Beginning at the line with "Click the embed code icon", please repeat each line exactly through the end of the records below, including that first line and the last, but no pictures.

╭─ Provided records

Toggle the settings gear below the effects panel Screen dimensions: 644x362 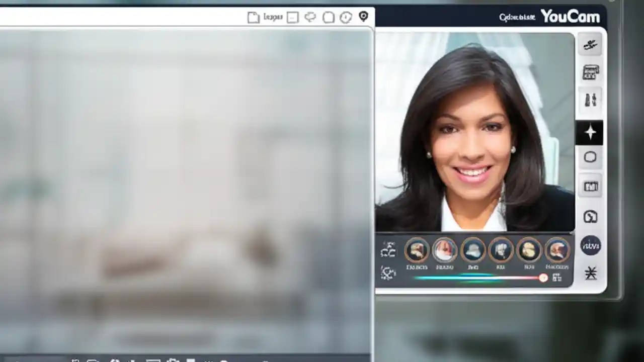pos(387,273)
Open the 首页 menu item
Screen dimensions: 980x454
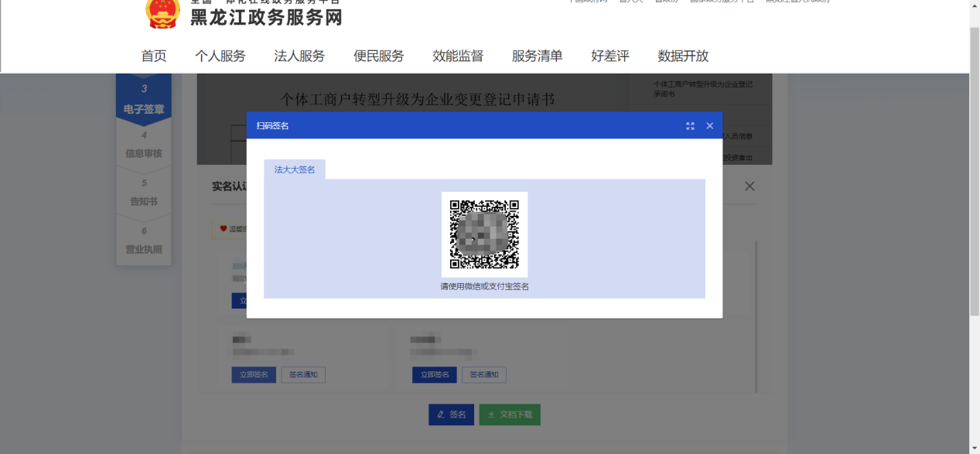(154, 56)
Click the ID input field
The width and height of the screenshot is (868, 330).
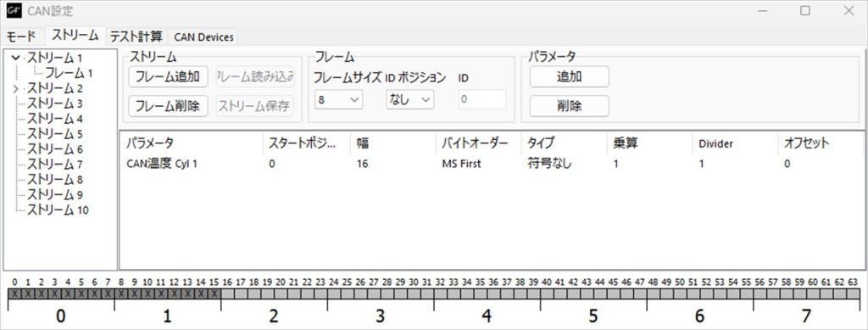coord(482,99)
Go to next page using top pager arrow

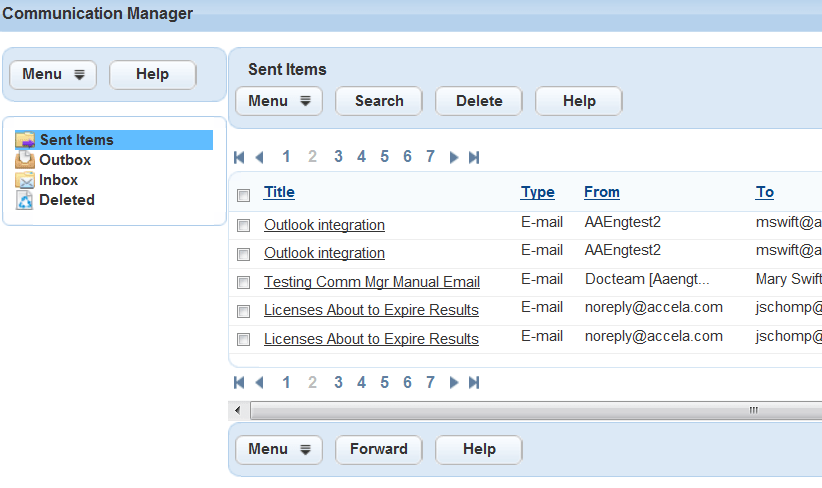[x=454, y=157]
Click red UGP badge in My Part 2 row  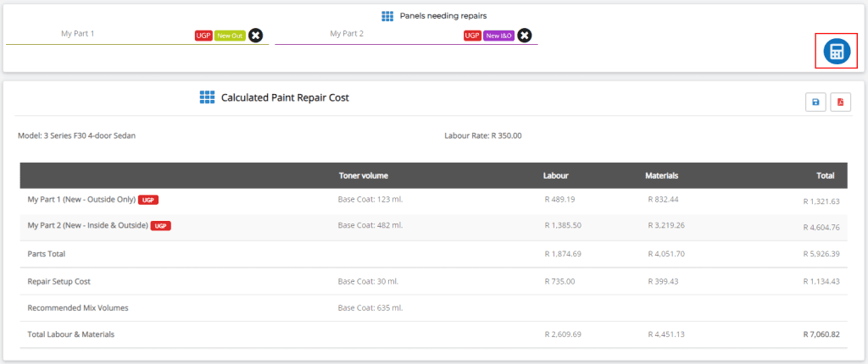(161, 226)
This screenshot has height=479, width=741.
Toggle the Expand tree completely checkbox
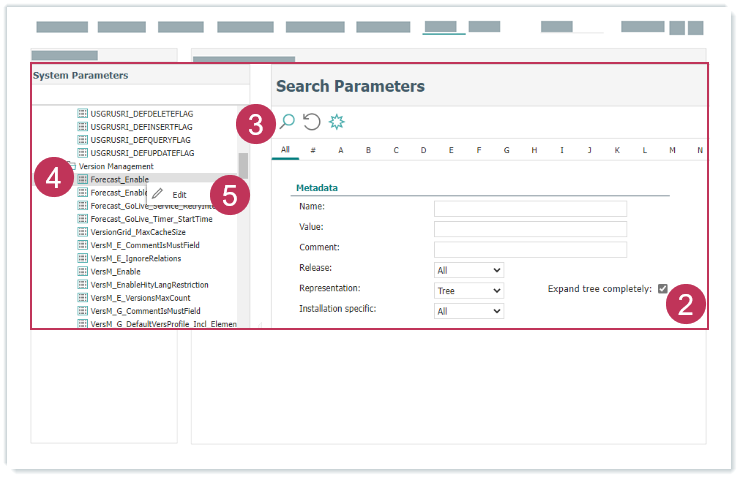click(x=662, y=289)
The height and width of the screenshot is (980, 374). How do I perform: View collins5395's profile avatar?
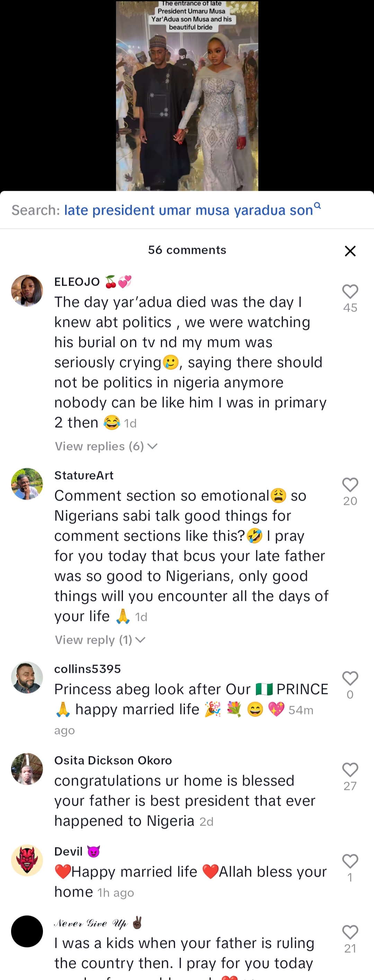27,678
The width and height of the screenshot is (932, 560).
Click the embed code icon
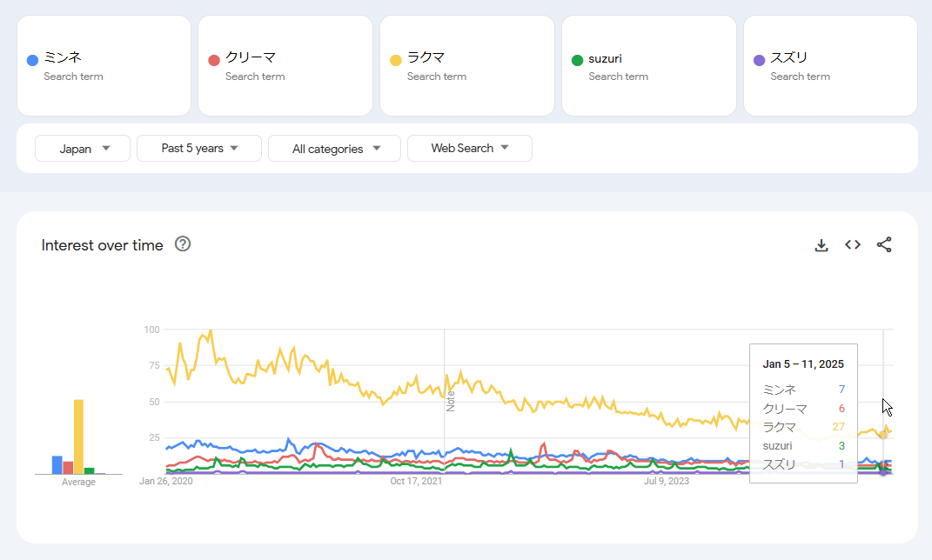[x=853, y=245]
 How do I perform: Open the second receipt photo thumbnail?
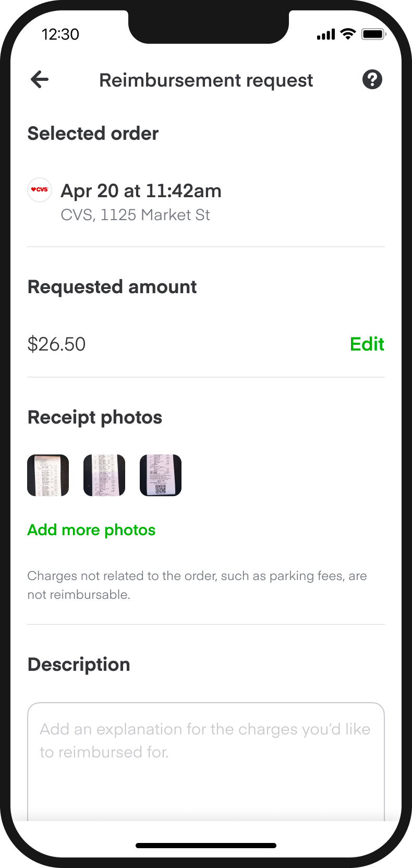tap(104, 475)
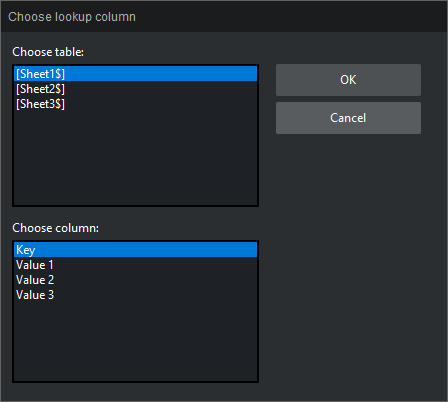Viewport: 448px width, 402px height.
Task: Choose [Sheet2$] in the table list
Action: (135, 89)
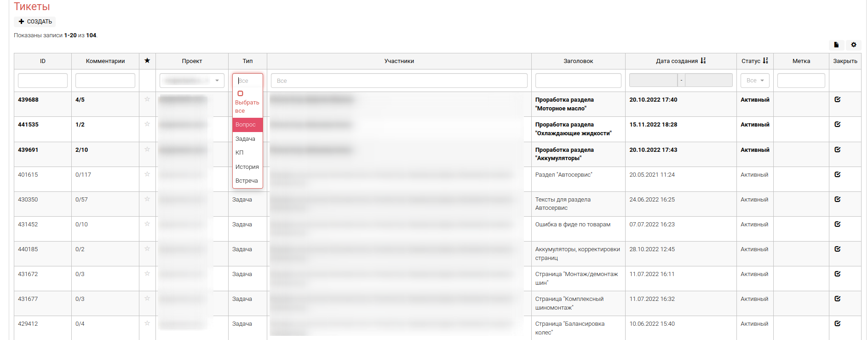Expand the Проект filter dropdown
Screen dimensions: 868x340
pos(192,81)
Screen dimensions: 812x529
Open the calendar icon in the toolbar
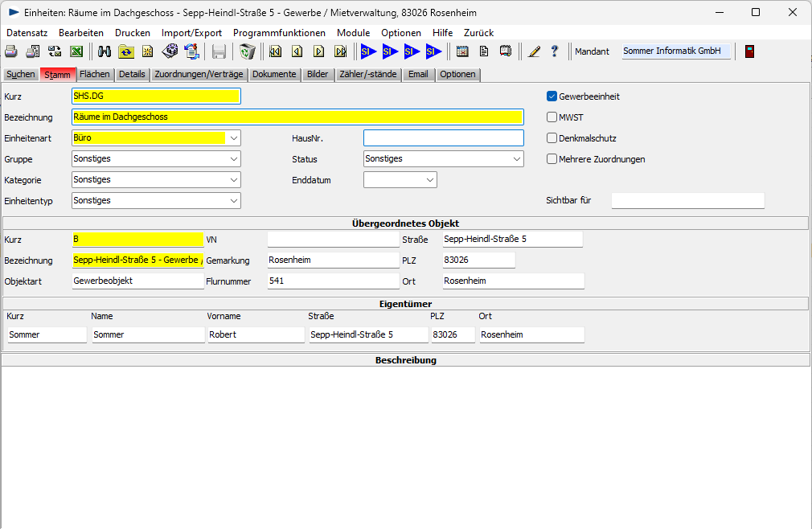(x=462, y=51)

╰─

_Exercise answer_
Click the embed code icon
[x=853, y=245]
 How do I perform: Open the second receipt photo thumbnail?
tap(104, 475)
Viewport: 448px width, 402px height.
Task: Choose [Sheet2$] in the table list
Action: (135, 89)
Expand the Проект filter dropdown
Screen dimensions: 868x340
pos(192,81)
Screen dimensions: 812x529
Open the calendar icon in the toolbar
(x=462, y=51)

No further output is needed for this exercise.